_SOURCE MATERIAL_

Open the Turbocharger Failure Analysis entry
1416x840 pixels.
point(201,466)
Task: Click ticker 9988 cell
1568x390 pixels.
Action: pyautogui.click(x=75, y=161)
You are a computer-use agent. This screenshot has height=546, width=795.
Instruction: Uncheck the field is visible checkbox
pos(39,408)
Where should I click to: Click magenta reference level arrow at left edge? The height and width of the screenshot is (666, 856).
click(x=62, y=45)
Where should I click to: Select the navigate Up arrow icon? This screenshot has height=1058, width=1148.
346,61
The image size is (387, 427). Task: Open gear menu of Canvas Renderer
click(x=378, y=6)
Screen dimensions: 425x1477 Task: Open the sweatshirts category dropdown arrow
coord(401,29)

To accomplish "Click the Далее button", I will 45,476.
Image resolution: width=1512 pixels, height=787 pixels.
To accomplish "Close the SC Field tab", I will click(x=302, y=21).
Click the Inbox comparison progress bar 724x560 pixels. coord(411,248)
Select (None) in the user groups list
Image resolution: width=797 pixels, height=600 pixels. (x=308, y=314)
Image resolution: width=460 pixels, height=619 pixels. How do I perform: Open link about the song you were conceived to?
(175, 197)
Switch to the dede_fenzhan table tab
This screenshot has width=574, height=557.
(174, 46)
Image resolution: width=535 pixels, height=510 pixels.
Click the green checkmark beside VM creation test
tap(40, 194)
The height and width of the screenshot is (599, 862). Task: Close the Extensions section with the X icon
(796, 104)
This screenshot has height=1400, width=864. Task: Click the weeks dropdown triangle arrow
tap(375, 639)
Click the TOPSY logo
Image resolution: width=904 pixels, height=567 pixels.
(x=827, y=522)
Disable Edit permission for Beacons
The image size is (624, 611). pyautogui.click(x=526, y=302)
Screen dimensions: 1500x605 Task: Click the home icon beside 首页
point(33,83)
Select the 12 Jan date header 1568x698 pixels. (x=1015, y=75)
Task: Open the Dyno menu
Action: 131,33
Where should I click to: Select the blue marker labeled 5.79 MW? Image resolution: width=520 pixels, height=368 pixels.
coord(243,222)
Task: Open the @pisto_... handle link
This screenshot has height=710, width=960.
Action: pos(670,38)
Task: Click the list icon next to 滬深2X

_DESCRIPTION OF THE TASK_
Only the lines above starting with the one with "Screen dimensions: 425x1477" and going through the one with "Click the Inbox" are to be copied, word for word and with both ends kept.

_TASK ANSWER_
Screen dimensions: 425x1477 Task: Open the sweatshirts category dropdown arrow
coord(401,29)

To accomplish "Click the Далее button", I will 45,476.
Image resolution: width=1512 pixels, height=787 pixels.
To accomplish "Close the SC Field tab", I will click(x=302, y=21).
Click the Inbox comparison progress bar 724x560 pixels. coord(411,248)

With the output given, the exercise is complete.